Guillaume Bayre,

Agefi-Dow Jones

PARIS (Agefi-Dow Jones)--A l'image d'Assasins Creed Origins, les plus grands titres d'Ubisoft passionnent toujours davantage de joueurs. Les aventures du célèbre assassin dans l'Egypte ancienne devraient se vendre deux fois plus que le précédent opus. Pourtant, le groupe compte à l'avenir s'appuyer sur moins de lancements de jeux à gros budget (dits AAA). Ceci afin de mieux exploiter le potentiel de chaque univers. Synonyme d'amélioration de la marge opérationnelle, ce nouveau modèle a déjà permis à Ubisoft d'enregistrer au trimestre clos fin décembre une performance meilleure que prévu.

Un trimestre crucial, meilleur qu'attendu en termes de ventes

Pour son troisième trimestre 2017/2018, période traditionnellement la plus porteuse dans l'industrie du jeu vidéo, Ubisoft anticipait initialement 630 millions d'euros de chiffre d'affaires, avant de relever la barre à 700 millions début décembre.

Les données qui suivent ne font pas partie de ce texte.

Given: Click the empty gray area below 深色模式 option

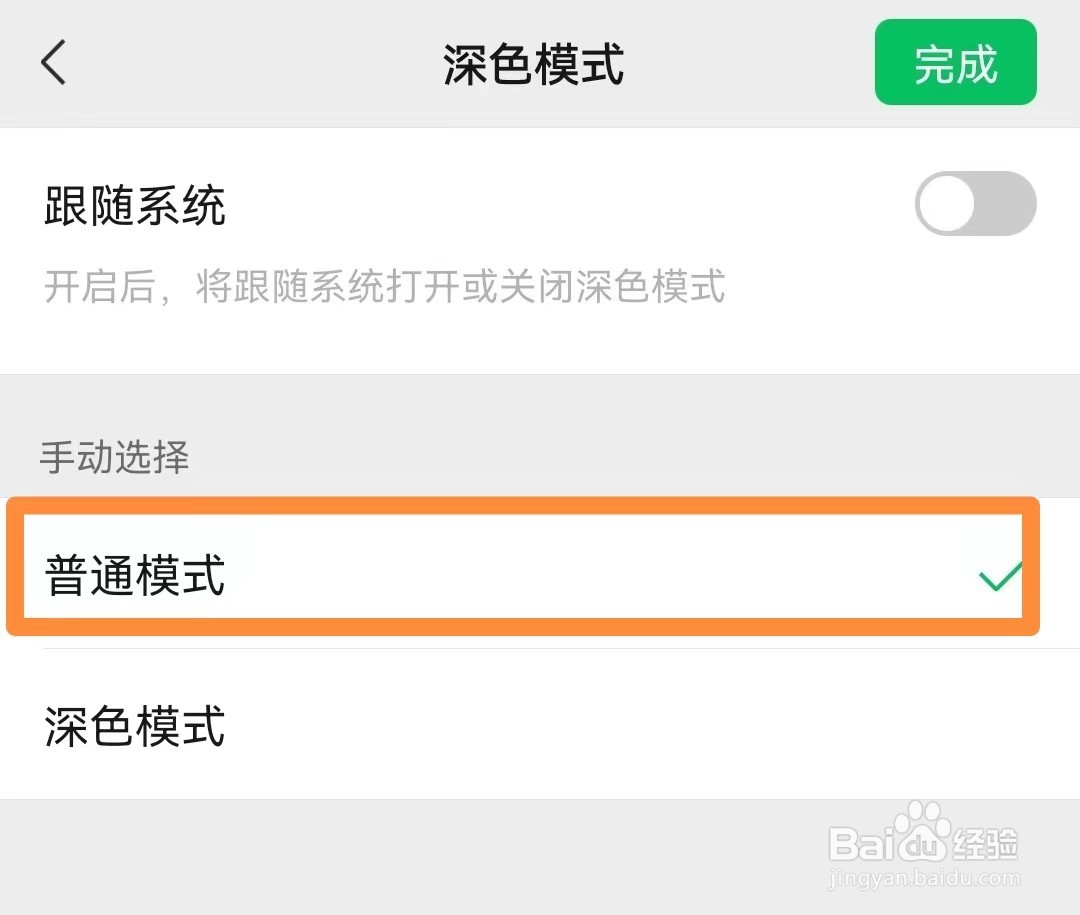Looking at the screenshot, I should (x=400, y=855).
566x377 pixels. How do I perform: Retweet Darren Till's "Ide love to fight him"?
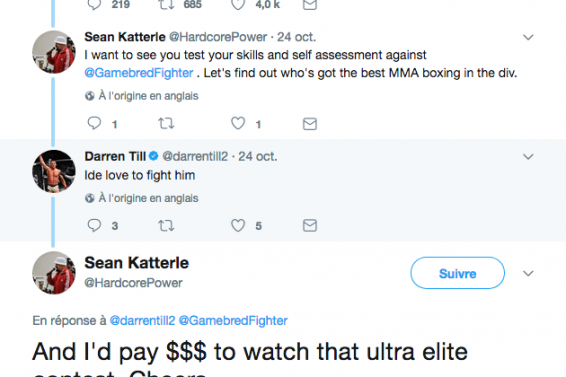pos(166,226)
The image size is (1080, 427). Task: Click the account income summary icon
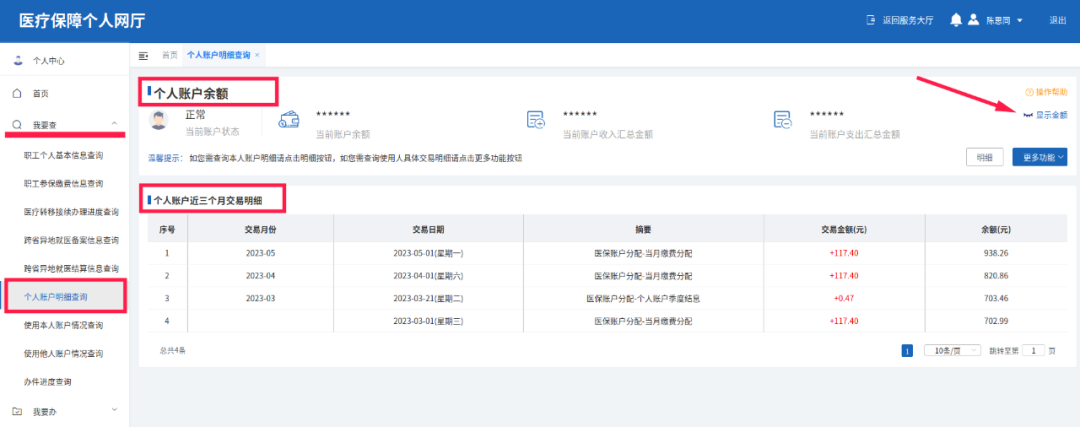(x=536, y=120)
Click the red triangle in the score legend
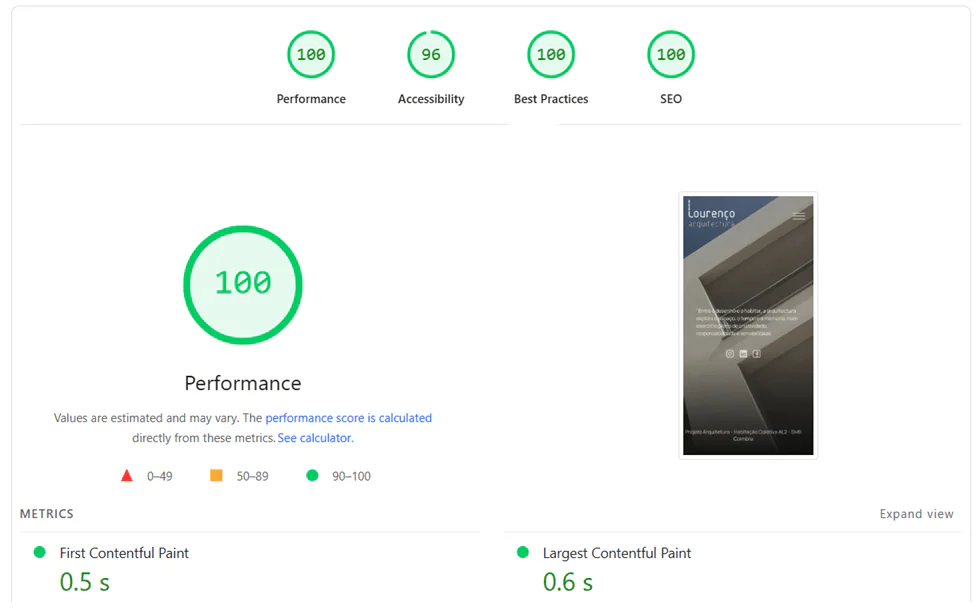 click(x=126, y=475)
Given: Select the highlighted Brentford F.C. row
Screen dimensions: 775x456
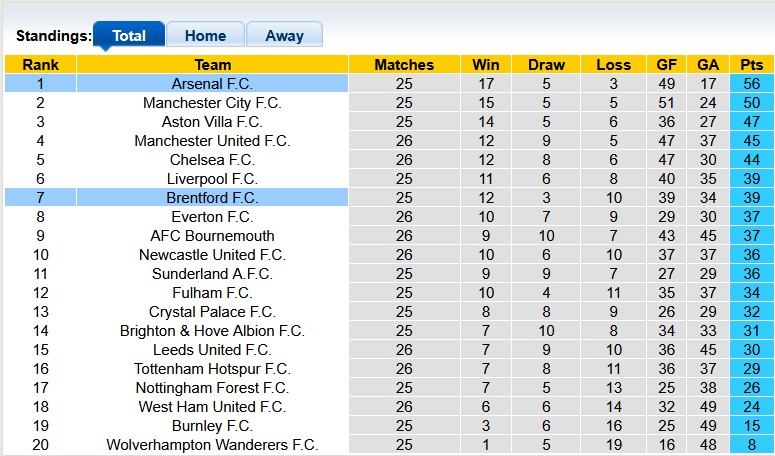Looking at the screenshot, I should click(212, 198).
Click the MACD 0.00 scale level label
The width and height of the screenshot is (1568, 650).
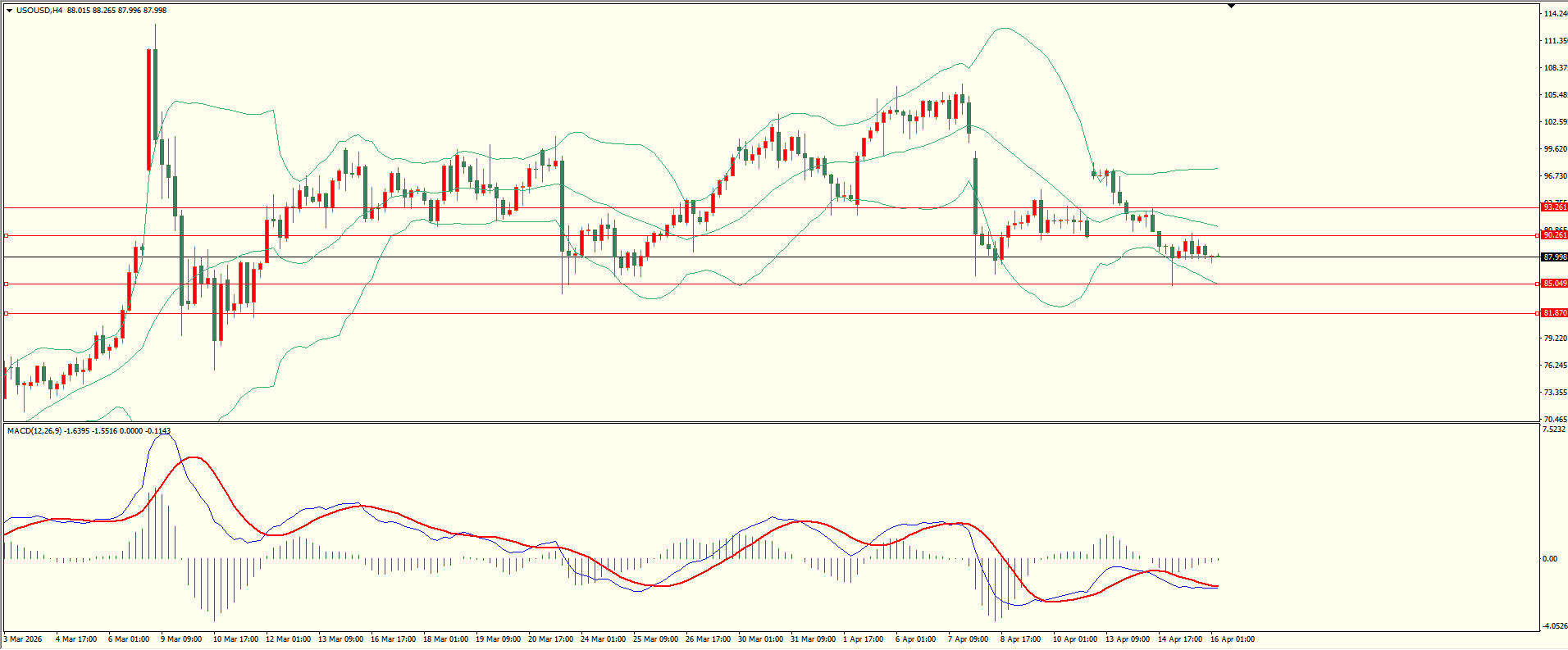[1549, 559]
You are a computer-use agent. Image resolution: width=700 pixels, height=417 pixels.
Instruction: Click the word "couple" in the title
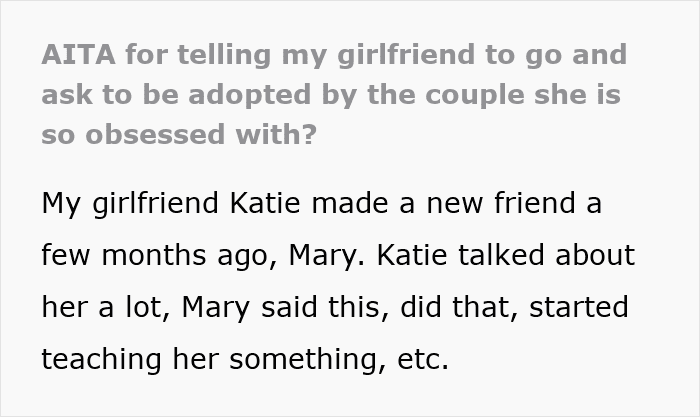click(464, 95)
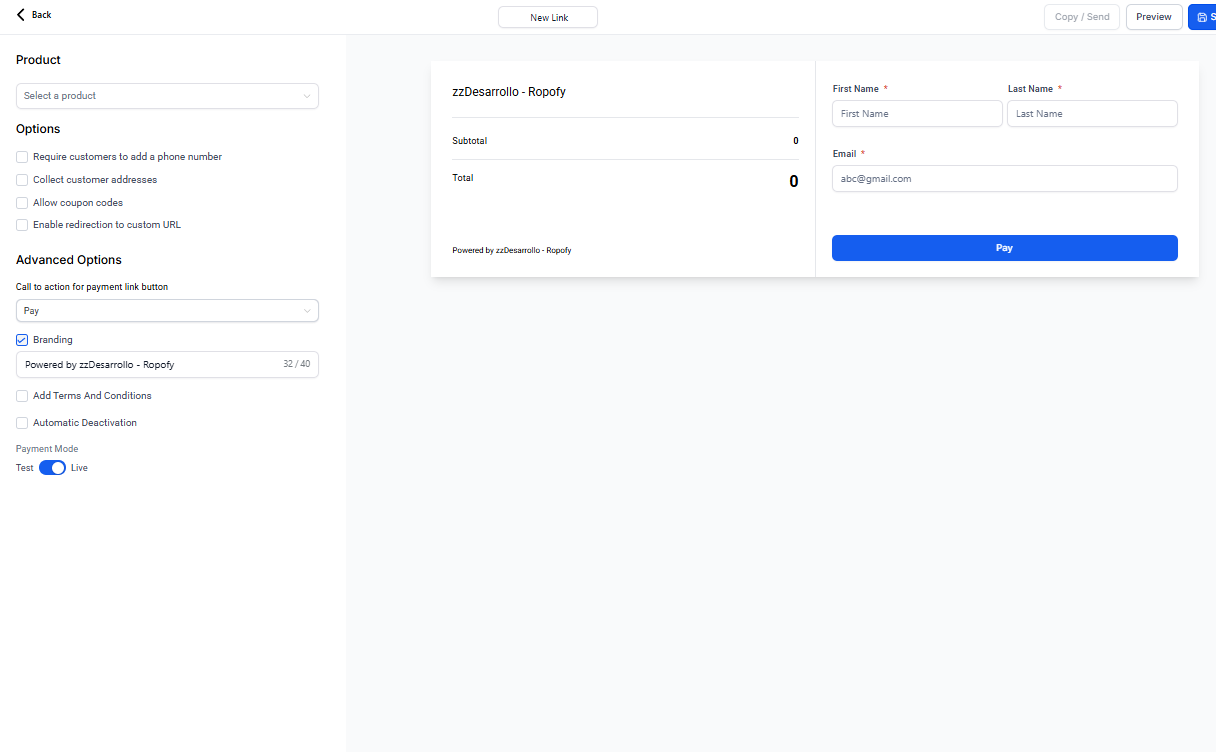Expand the Pay call-to-action dropdown
The width and height of the screenshot is (1216, 752).
pos(167,311)
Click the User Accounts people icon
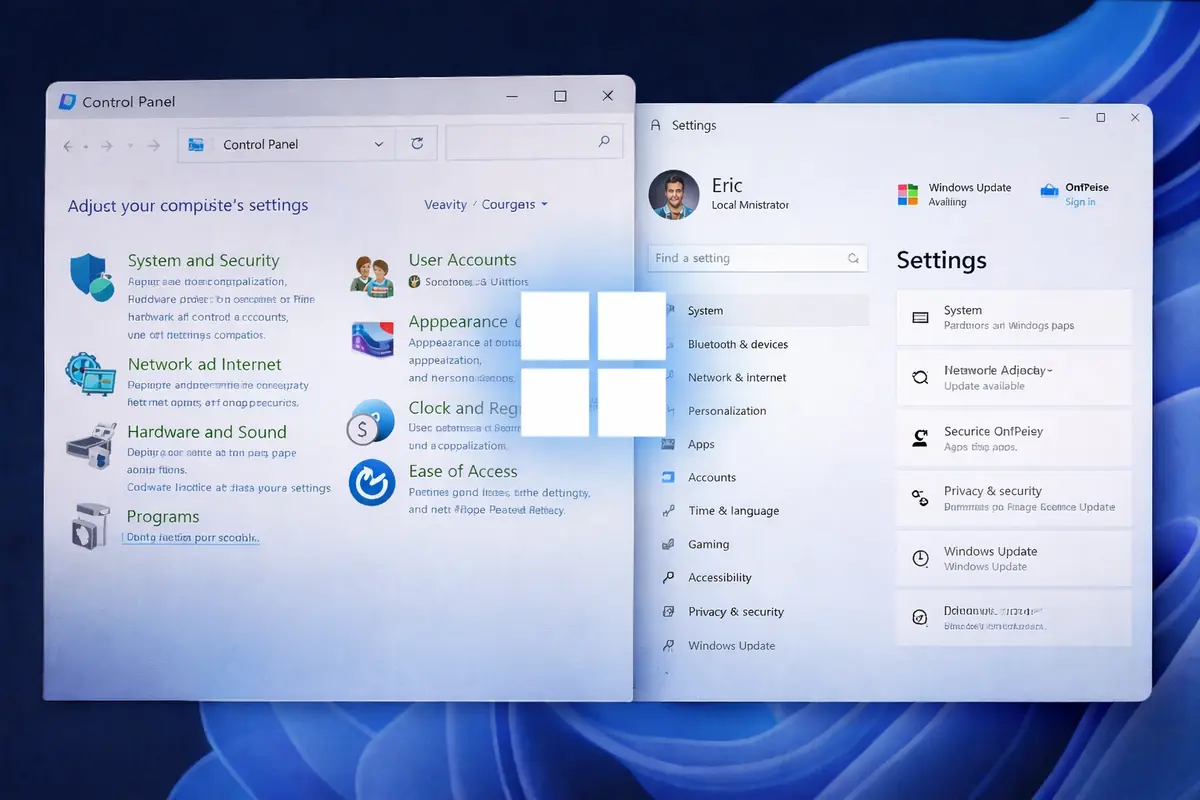The image size is (1200, 800). [372, 273]
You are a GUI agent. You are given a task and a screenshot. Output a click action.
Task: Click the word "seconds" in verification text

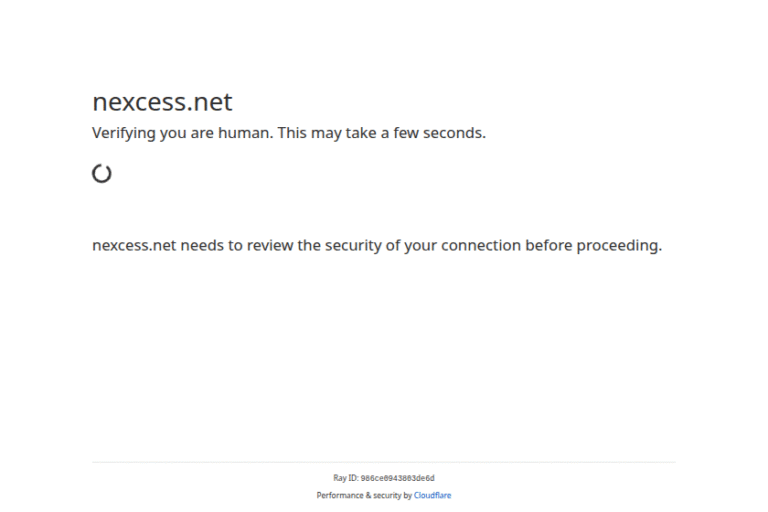451,133
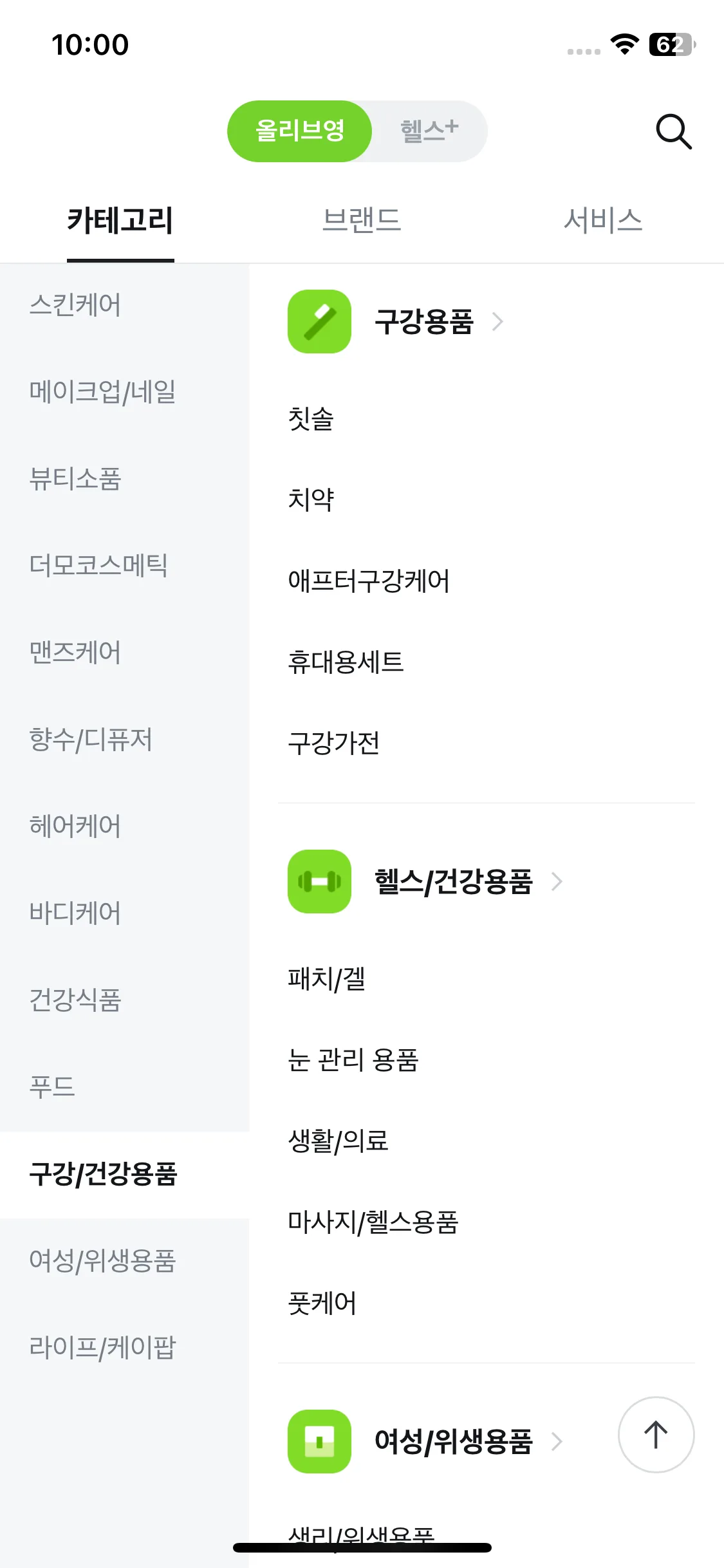
Task: Tap the green 여성/위생용품 category icon
Action: 319,1441
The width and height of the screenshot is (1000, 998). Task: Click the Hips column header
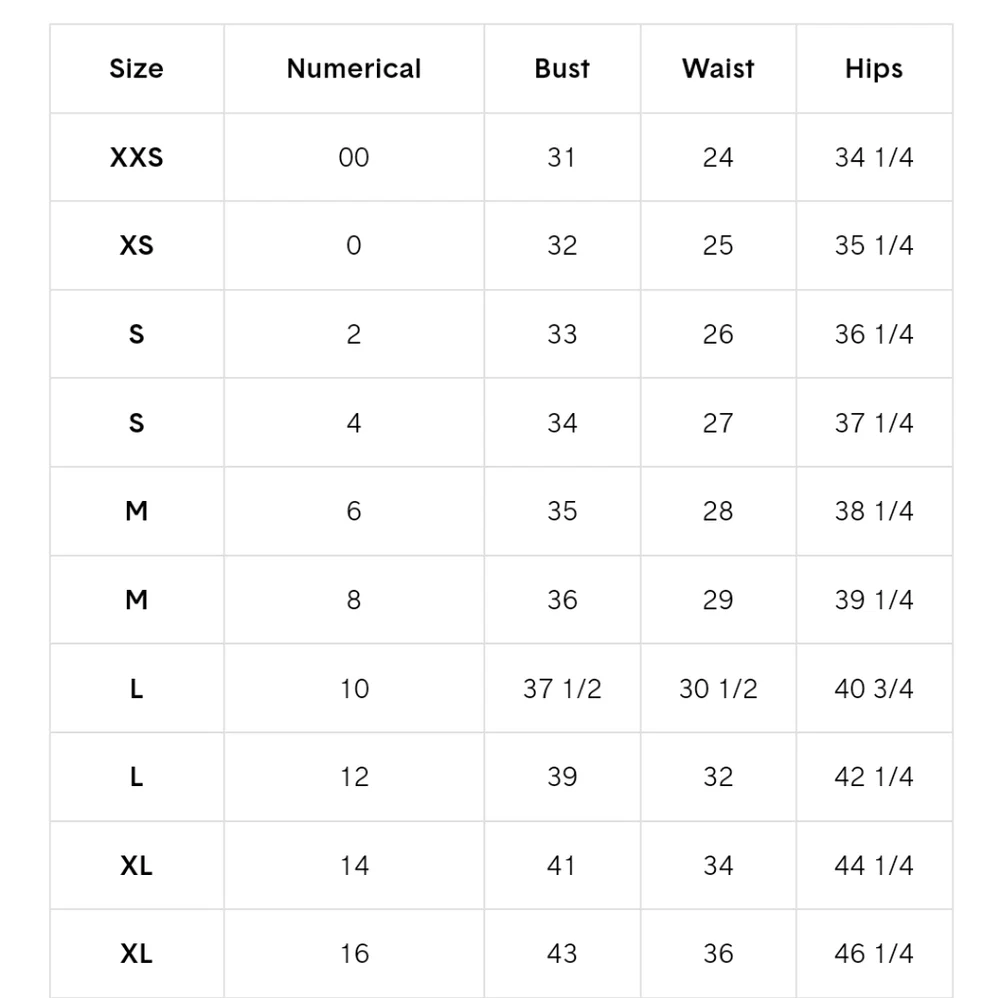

Au final, les ventes se sont élevées à 725 millions d'euros, soit 36,8% de plus qu'au troisième trimestre 2016/2017, pourtant marqué par les lancements de Watch Dogs 2 et du volet 2017 de la saga Just Dance.

Le PRI, reflet de la capacité d'Ubisoft à retenir les joueurs dans son univers

La principale différence est que l'éditeur tire désormais plus de la moitié de ses revenus du digital, tiré par le "player recurring investment" (>> Primerica, Inc.). Ce terme, maître-mot de la transformation à l'oeuvre chez Ubisoft, désigne les ventes d'articles virtuels destinés à personnaliser l'expérience des joueurs ou accélérer leur progression, les abonnements saisonniers, les extensions du jeu de base à télécharger, ainsi que la publicité. Ce PRI a encore bondi de 87%, représentant désormais plus du quart des revenus, contre 20% à la même période l'an dernier et moins de 10% en 2015/2016.

Les objectifs 2019 à portée de main

Grâce à ces recettes qui permettent de continuer à impliquer les joueurs dans un des univers créé par le groupe des années après le lancement du titre phare correspondant, la direction du groupe estime qu'Ubisoft "n'a jamais été aussi bien placé pour délivrer son plan à trois ans. Lancé en 2016, celui-ci vise désormais à atteindre d'ici à 2019 2,1 milliards d'euros de revenus et 440 millions d'euros de résultat opérationnel (non-IFRS) - tout en ne commercialisant que 23 millions d'unités des quatre jeux AAA attendus à cet horizon, au lieu de 28 millions.

Une transition déjà bien valorisée ?

"Le jeu vidéo est le segment des médias qui a su tirer le plus parti de la transition digitale. Ubisoft a clairement bien pris le virage, et la pression mise par la présence de Vivendi dans son capital l'a probablement forcé à accélérer cette stratégie", souligne Charles-Louis Scotti, analyste chez Kepler Cheuvreux. "Je reste convaincu par la transition digitale menée par Ubisoft qui tire à la hausse la profitabilité, cependant les objectifs de moyen terme apparaissent déjà intégrés dans le cours", remarque-t-il. Kepler Cheuvreux maintient son conseil à "conserver" sur le titre. "D'autant que je suis un peu plus prudent que le management sur l'amélioration du résultat opérationnel courant attendue l'an prochain : passer de 270 à 440 millions d'euros représente une marche très élevée", ajoute l'analyste.

La piste Vivendi s'éloigne

Pour sa part, CM-CIC Market Solutions livre un message de prudence pour le quatrième trimestre : le chiffre d'affaires devrait reculer sur cette période, en raison d'une base de comparaison élevée. Le bureau d'études réitère également un avis neutre, considérant qu'Ubisoft se paie déjà aussi cher que les leaders du secteur Activision et Electronic Arts. En outre, l'éditeur apparaît désormais "hors de portée de Vivendi". Le mieux à faire pour le conglomérat de médias serait d'empocher sa plus-value, renchérit Bryan Garnier.

A mesure que la spéculation liée à une hypothétique OPA de Vivendi (>> Vivendi) s'efface, les fondamentaux reprennent mécaniquement le pas. A court terme, cela implique que la juste valeur d'Ubisoft puisse faire débat. Mais à la longue, cette approche est la plus saine pour éviter les déconvenues.